I am satisfied that the defamatory publications are likely to have a very harmful effect upon the plaintiff's reputation and his standing as an academic. I also accept that the plaintiff has suffered a great deal of personal distress and anguish as a result of the publications and that they have caused him very considerable annoyance. It is likely that they will make it more difficult for him to obtain appropriate employment in the future. The damages award must compensate him in respect of those matters and be sufficient to signal to the public the vindication of his reputation.

Conclusion

Although the judgment has not been satisfied and most of the offending Web pages remain online, due to the difficulty and expense attendant upon the registration of an Australian defamation judgment in the United States, Dr Cullen has nonetheless scored a moral victory, and the judgment in his favour sets a new high water mark in the quantum of damages awarded for defamation in an online context which will be useful to future plaintiffs.

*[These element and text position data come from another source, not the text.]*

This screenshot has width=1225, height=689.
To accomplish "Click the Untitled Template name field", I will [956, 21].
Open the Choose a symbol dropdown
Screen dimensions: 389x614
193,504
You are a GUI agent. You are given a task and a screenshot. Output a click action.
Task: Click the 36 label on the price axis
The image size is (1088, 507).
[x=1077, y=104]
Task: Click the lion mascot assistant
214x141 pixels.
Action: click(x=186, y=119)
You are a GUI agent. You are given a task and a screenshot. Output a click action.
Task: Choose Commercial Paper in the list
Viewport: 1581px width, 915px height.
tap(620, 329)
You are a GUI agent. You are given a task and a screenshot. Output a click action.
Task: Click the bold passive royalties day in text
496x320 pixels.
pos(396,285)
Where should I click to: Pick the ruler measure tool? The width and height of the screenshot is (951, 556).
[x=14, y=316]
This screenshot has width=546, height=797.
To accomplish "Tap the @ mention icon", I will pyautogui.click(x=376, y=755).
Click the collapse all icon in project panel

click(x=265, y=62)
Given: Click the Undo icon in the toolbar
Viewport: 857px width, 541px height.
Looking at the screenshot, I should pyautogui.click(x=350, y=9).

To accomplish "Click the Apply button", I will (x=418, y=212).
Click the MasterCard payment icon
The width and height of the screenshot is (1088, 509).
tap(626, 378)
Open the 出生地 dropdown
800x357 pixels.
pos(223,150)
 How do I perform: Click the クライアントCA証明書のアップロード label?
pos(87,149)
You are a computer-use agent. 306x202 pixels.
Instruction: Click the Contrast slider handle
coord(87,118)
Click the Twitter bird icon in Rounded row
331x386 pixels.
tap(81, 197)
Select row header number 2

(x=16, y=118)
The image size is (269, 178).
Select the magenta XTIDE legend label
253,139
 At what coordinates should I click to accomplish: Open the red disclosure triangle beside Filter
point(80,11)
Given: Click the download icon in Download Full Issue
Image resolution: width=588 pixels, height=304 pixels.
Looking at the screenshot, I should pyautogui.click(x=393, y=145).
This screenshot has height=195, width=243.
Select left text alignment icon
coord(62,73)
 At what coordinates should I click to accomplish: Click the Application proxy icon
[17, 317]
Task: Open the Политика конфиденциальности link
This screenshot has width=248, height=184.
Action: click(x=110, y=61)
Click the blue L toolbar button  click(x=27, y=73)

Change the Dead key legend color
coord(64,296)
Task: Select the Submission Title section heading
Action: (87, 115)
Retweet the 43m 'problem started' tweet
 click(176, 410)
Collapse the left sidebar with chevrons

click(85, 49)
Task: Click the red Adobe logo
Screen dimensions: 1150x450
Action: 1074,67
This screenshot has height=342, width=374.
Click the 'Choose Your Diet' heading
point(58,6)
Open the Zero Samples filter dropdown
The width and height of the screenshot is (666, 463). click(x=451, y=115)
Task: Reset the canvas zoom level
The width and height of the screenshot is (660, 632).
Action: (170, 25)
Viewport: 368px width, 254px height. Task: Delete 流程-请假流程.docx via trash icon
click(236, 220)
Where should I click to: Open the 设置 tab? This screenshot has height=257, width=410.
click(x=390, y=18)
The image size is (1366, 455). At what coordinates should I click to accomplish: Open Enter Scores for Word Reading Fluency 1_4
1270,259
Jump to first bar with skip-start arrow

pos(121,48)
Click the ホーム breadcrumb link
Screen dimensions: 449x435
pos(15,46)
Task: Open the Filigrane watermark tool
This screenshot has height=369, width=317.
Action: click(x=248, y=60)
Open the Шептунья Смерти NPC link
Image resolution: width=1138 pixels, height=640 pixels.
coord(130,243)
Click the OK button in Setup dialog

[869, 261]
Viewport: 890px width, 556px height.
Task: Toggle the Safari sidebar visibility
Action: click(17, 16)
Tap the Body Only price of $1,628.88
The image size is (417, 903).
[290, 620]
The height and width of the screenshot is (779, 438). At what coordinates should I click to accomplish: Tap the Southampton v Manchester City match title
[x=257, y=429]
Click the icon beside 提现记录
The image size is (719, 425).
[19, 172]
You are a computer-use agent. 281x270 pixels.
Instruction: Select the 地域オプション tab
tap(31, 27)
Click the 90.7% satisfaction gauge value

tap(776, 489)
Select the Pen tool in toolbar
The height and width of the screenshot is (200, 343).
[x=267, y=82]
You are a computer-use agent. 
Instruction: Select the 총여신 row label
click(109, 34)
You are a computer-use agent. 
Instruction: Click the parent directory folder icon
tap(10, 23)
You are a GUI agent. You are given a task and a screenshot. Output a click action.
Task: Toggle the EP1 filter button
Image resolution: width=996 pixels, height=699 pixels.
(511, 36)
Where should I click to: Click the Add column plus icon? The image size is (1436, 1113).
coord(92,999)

Disclaimer: the author acted as counsel for Dr Cullen.

  1. Cullen v White [2003] WASC 153.
  2. Dow Jones & Company Inc v Gutnick [2002] HCA 56.
  3. Rindos v. Hardwick Unreported Judgement 940164, Delivered 31 March 1994, Supreme Court of Western Australia, Ipp J.
  4. See The Buddhist Society of Western Australia v Bristile Ltd [2000] WASCA 210, and Mickelberg v 6PR Southern Cross Radio Pty Ltd [2002] WASCA 270.
  5. Rindos v Hardwick, op. cit.
  6. Ibid.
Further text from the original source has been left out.